README.Rmd

---
title: "A gene regulatory network simulator"
output: github_document
---

```{r include=FALSE}
source('Classes.R')
source('GraphGRN_core.R')
source('GraphGRN.R')
source('SimulationGRN_core.R')
source('SimulationGRN.R')
```

This is the code used to simulate data from a gene regulatory network. It can also be used to simulate data with differential associations. Data in the `dcanr` R/Bioconductor package is generated using this simulator in R 3.5. Note that the random number generator was changed in R 3.6 therefore running these functions in R 3.6 will result in different data sets despite the parameters and seeds being the same.

> example_sim102.R shows an example simulation which was used to simulate the data in the `dcanr` package (`data(sim102)`)

## Documentation of code

Code in the package is organised into S4 classes. We created new S4 classes as existing graph-based classes were insufficient to add model information. These classes can be extended to add more elements into the model. Four classes have been developed in this code with additional classes that inherit from them:

- SimulationGRN: holds a GraphGRN object and additional simulation parameters
  - GraphGRN: holds a list of nodes and edges
    - Node: holds information for a single node (i.e. molecule)
      - NodeRNA: used to represent RNA molecules in the regulatory network
    - Edge: an association between two nodes
      - EdgeReg: an edge representing a regulatory relationship

## Method list

### SimulationGRN

#### Slots:

```{r}
slotNames('SimulationGRN')
```

* graph - the regulatory network
* expnoise - experimental noise standard deviation
* bionoise - biological noise standard deviation
* seed - randomisation seed
* inputModels - means, variances and proportions defining the Gaussian mixture model for each input gene  (auto generated)

#### Functions:

```{r}
methods(class = 'SimulationGRN')
```


```{r}
# simulate dataset from the simulation
showMethods('simulateDataset')
```

* numsamples - number of observations to simulate
* cor.strength - strength of correlations between input genes (high value means stronger correlations 1-100)
* externalInputs - specify input gene values manually (named matrix)

```{r eval=FALSE}
sensitivityAnalysis(simulation, pertb, inputs, pertbNodes, tol)
```

* pertb - amount of knockdown, 0.5 represents 50% reduction in abundance
* input - input gene values
* pertbNodes - nodes to perturb for computing the sensitivities
* tol - tolerance for numerical errors

### GraphGRN

#### Slots:

```{r}
slotNames('GraphGRN')
```

* nodeset - list of nodes
* edgeset - list of edges

#### Functions:

```{r}
methods(class = 'GraphGRN')
```


```{r}
# get names of edges and nodes
showMethods('nodenames')
showMethods('edgenames')
```

Regulation of a target node by multiple regulators A, B, and C results in a pseudonode called *A_B_C* being created.
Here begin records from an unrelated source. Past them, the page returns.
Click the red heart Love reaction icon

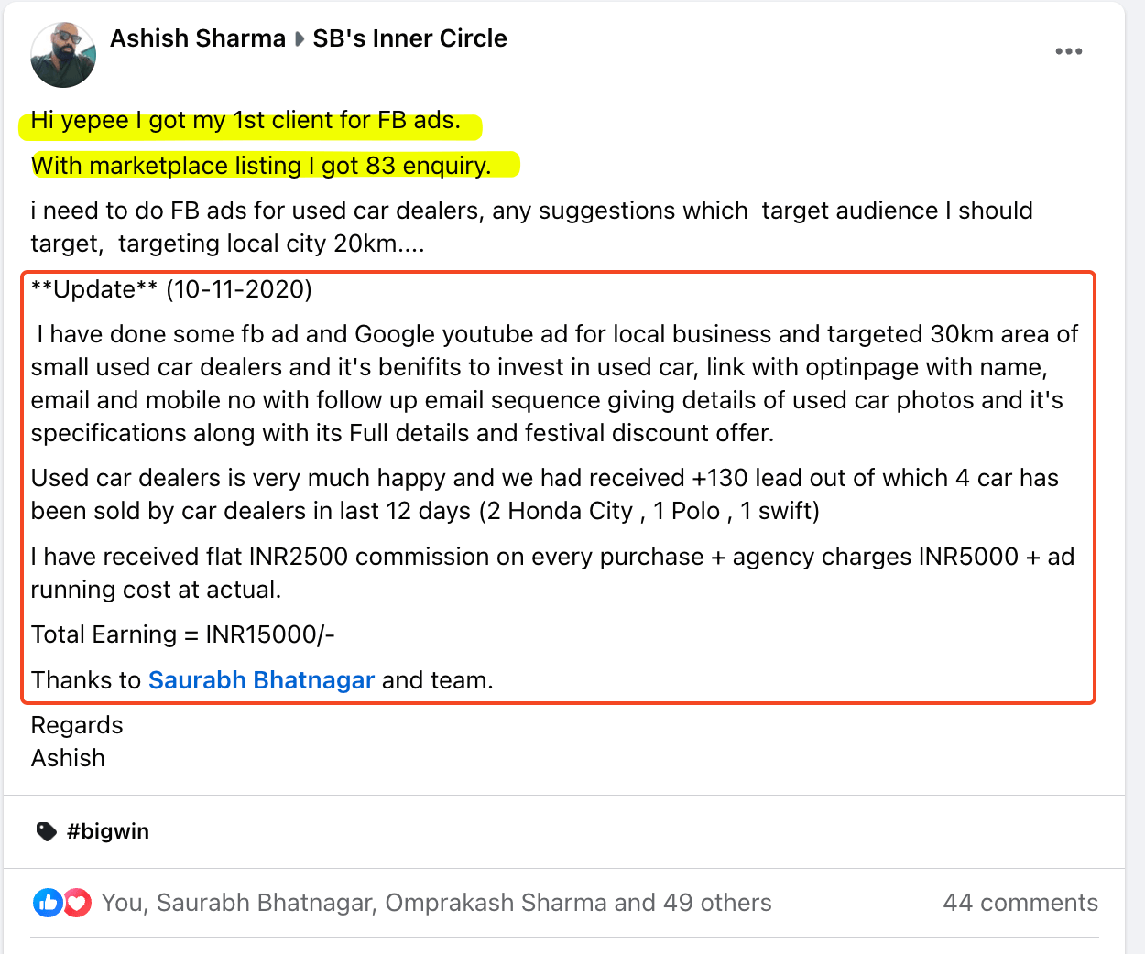[78, 904]
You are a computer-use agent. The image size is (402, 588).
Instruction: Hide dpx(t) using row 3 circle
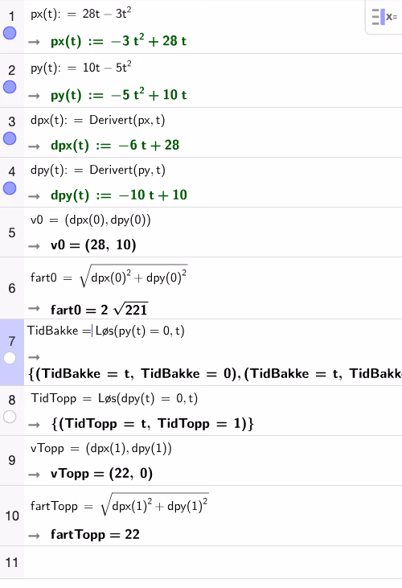pyautogui.click(x=10, y=138)
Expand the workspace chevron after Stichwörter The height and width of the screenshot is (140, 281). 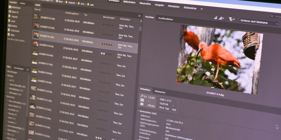point(202,9)
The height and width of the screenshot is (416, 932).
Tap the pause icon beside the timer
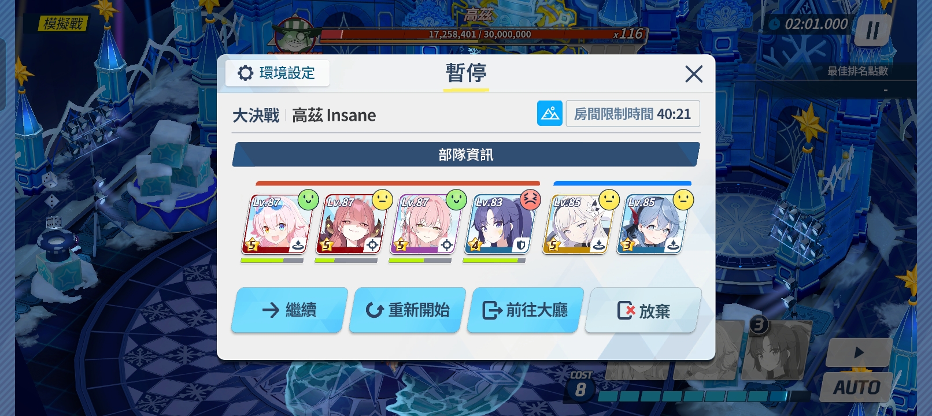click(x=872, y=31)
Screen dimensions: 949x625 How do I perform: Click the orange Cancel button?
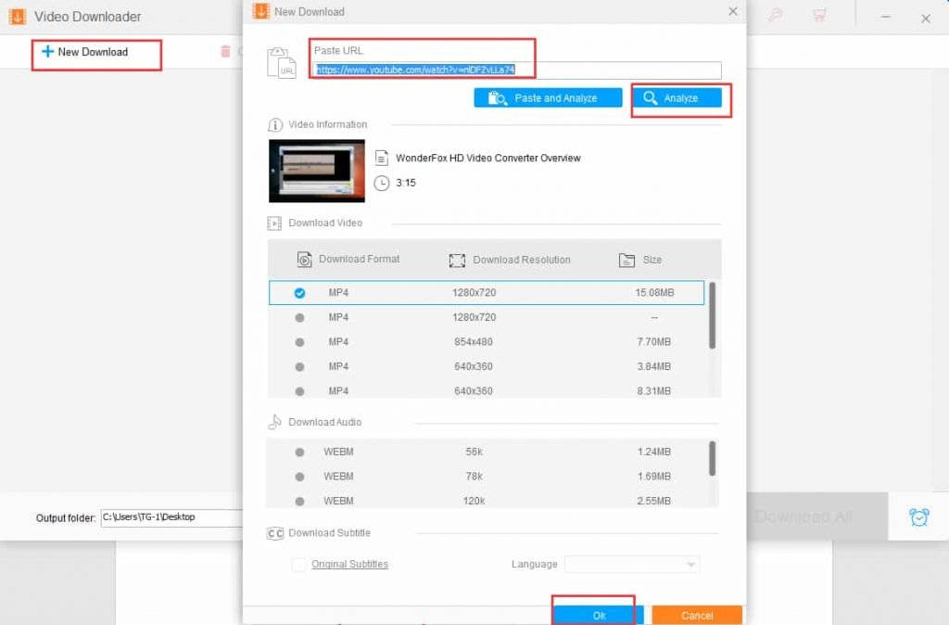click(696, 615)
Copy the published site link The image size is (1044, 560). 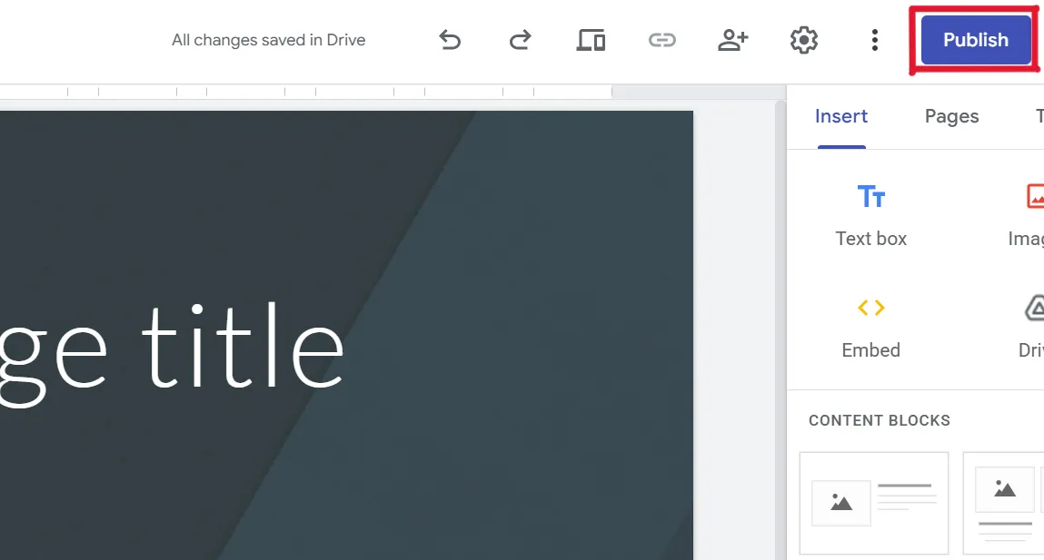tap(661, 40)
Therefore such nodes will appear in the edge and node names.

```{r}
#get an adjacency representation of the graph
showMethods('getAM')
```

* directed - TRUE/FALSE determining whether to return a directed or undirected network

```{r}
# randomize activation functions for models
showMethods('randomizeParams')
```

* type - class of activation functions to use (`linear`, `linear-like`, `exponential`, `sigmoidal`, `mixed`)
* seed - randomisation seed to use

```{r}
# sample a subgraph from the original network
showMethods('sampleGraph')
```

* size - number of nodes to sample from the original network (i.e. new networks size)

```{r eval=FALSE}
# functions to switch beteen representations of the network, data.frame, igraph and GraphGRN.
df2GraphGRN(edges, nodes, propor, loops, seed)
GraphGRN2df(graph) # returns list of dfs, one for edges and one for nodes
GraphGRN2igraph(graph, directed)
```

* edges - edge data frame as used in the `igraph` package, colnames of data frame can have colnames that match slot names of the `Edge`/`EdgeReg` class
* nodes - node data frame as used in the `igraph` package, colnames of data frame can have colnames that match slot names of the `Node`/`NodeRNA` class
* propor - proportion of `OR` gates to use when multiple regulators regulate a single target
* loops - should loops be included in the model (ideally not)
* seed - randomisation seed for parameter specification
* directed - should the resulting network be directed

### Node/NodeRNA

#### Slots:

```{r}
slotNames('Node')
slotNames('NodeRNA')
```

* name -  node name
* spmax - maximum abundance of this molecule (from 0 - 1)
* spdeg - degradation rate of this molecule (0 - 1)
* tau - time constant (usually leave as 1 unless the aim is to simulate time-series data)
* inedges - names of edges that feed in to this node (auto computed when added using `addEdge` function)
* outedges - names of edges that go out of this node (auto computed when added using `addEdge` function)
* logiceqn - the logic equation representing the regulation of this node e.g. A ^ B ^ C (auto generated)

#### Functions:

```{r}
methods(class = 'NodeRNA')
```


```{r}
# add, retrieve, replace or remove a mRNA node
showMethods('addNodeRNA')
showMethods('getNode')
showMethods('getNode<-')
showMethods('removeNode')
```

* nodenames - vector of node names to remove from the network
* value - node to replace with

### Edge/EdgeReg

#### Slots:

```{r}
slotNames('Edge')
slotNames('EdgeReg')
```

* from - name of the source node
* to - name of the target node
* weight - weight of the interaction (from 0 - 1)
* name - name of the edge (auto computed)
* EC50 - conc. of regulator required for half maximal activation of the target
* n - Hill constant for the activation function
* activation - TRUE/FALSE representing activation/repression respectively

#### Functions:

```{r}
methods(class = 'EdgeReg')
```


```{r}
# add, retrieve, replace or remove a regulatory interaction
showMethods('addEdgeReg')
showMethods('getEdge')
showMethods('getEdge<-')
showMethods('removeEdge')
```